O modelo Formação, Tempestade, Normalização e Execução (FSNP) descreve as quatro fases do desenvolvimento psicológico pelas quais uma equipe passa durante um projeto. À medida que a equipe supera desafios, avança por cada fase, aprende a trabalhar juntos e, por fim, se concentra em alcançar metas compartilhadas.
Este conceito teve origem em 1965, por parte do psicólogo americano Bruce Tuckman, que propôs um modelo de desenvolvimento de grupo baseado no FSNP. Em 1977, ele adicionou uma quinta fase chamada “Despedida” (às vezes referida como “Luto”) para abordar o fim de um projeto e a dissolução da equipe.
Compreender o que normalmente acontece em cada fase é importante porque muitas organizações ainda consideram este modelo útil ao desenvolver equipes.

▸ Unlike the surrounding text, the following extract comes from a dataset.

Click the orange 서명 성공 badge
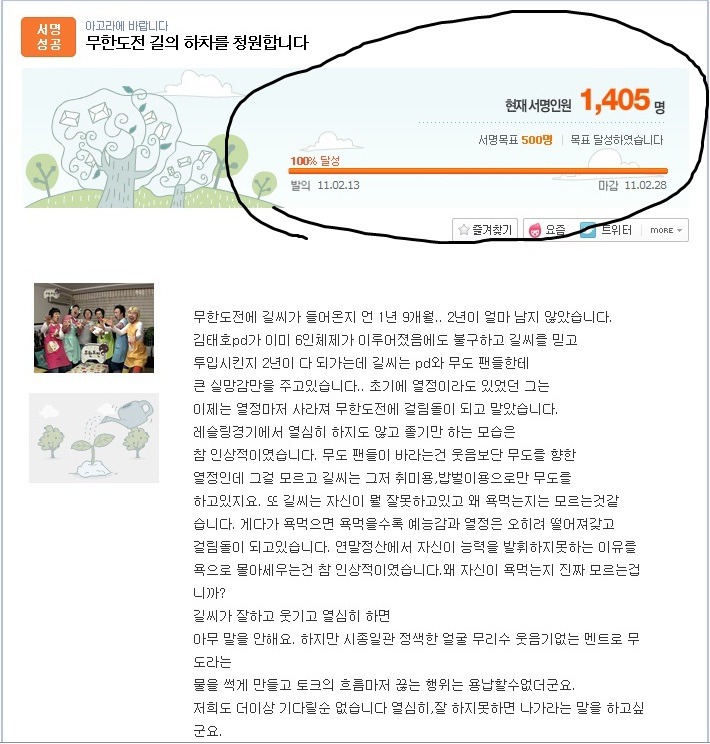This screenshot has height=744, width=710. [48, 37]
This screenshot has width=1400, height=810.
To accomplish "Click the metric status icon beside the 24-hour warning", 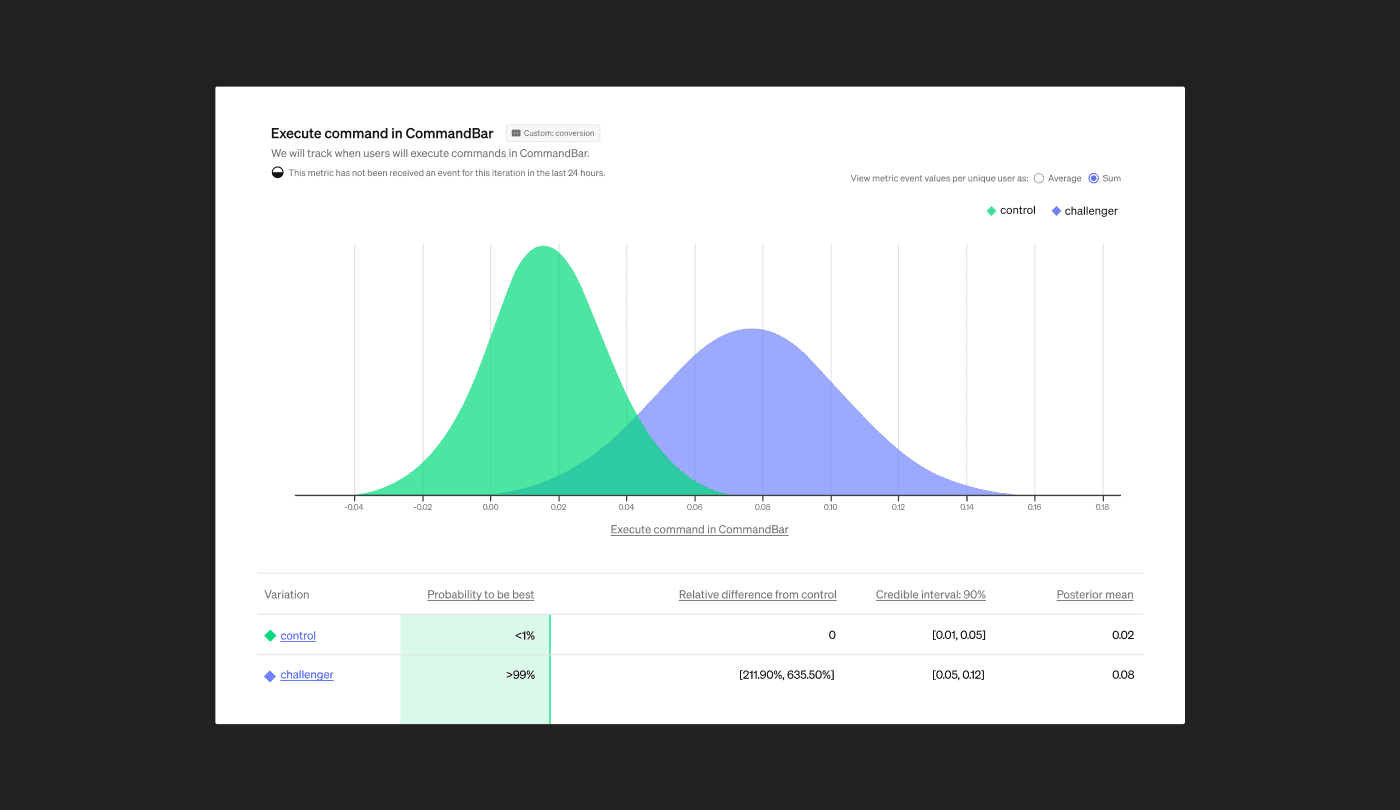I will click(277, 172).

O que acontece em cada fase de Formação, Tempestade, Normalização e Execução?
Cada fase do FSNP descreve dinâmicas diferentes de equipe que os líderes podem encontrar ao longo de um projeto. Se uma equipe concluir com sucesso as fases descritas, isso leva a uma conclusão bem-sucedida do projeto.
Para equipes ágeis, o objetivo do Scrum Master ou do coach ágil é ajudar a equipe a avançar rapidamente pelas três primeiras fases (Formação, Tempestade e Normalização), para que a equipe possa alcançar a fase de Execução. Em cada fase de desenvolvimento da equipe, é possível ver como os valores ágeis correspondentes são reforçados por meio deartefatos do Scrum e eventos.
Formação
Independentemente do uso de uma abordagem de cima para baixo ou de baixo para cima, a equipe se reúne para resolver problemas e propor soluções. Cada membro da equipe começa a se adaptar às tarefas do projeto. Eles começam a construir relacionamentos dentro do grupo. Este é um período repleto de emoções positivas.

Tempestade
Em termos de sucesso da equipe, esta é a fase mais perigosa. O líder da equipe estabelece papéis para cada membro. Isso frequentemente traz à tona muitos comportamentos negativos em grupo. Por exemplo, pode levar a conflitos interpessoais e “guerras de território”, à medida que as pessoas reivindicam as partes do projeto que querem controlar. Isso pode levar os membros da equipe a descartar as perspectivas dos outros. Alguns podem até se recusar a se juntar à equipe por completo. É nesta fase que as equipes são mais propensas a se desfazerem.

Normalização
O ponto de virada. Os membros da equipe aceitam o processo e começam a trabalhar juntos de forma eficaz. Eles constroem confiança uns nos outros. Quando as pessoas encontram formas de colaborar apesar das diferenças, a equipe alcança uma coesão maior.

Execução
A equipe começa a atuar em um alto nível. Ao colocar as necessidades da equipe acima das individuais, a equipe se concentra em metas compartilhadas e encontra formas de resolver quaisquer problemas que surjam. Normalmente, isso significa que a estrutura da equipe é fixa, mas os papéis individuais permanecem flexíveis.
Na década de 1970, Tuckman colaborou com a psicóloga Mary Ann Jensen para adicionar uma quinta fase chamada Despedida (às vezes chamada de Luto). Nesta fase, a equipe conclui seu trabalho. É importante que a equipe celebre suas conquistas. Seu trabalho também deve ser reconhecido e recompensado.
Outro possível resultado da fase de Despedida é que a equipe atue tão bem juntos que a organização os atribua a outro projeto, esperando replicar o mesmo nível de sucesso.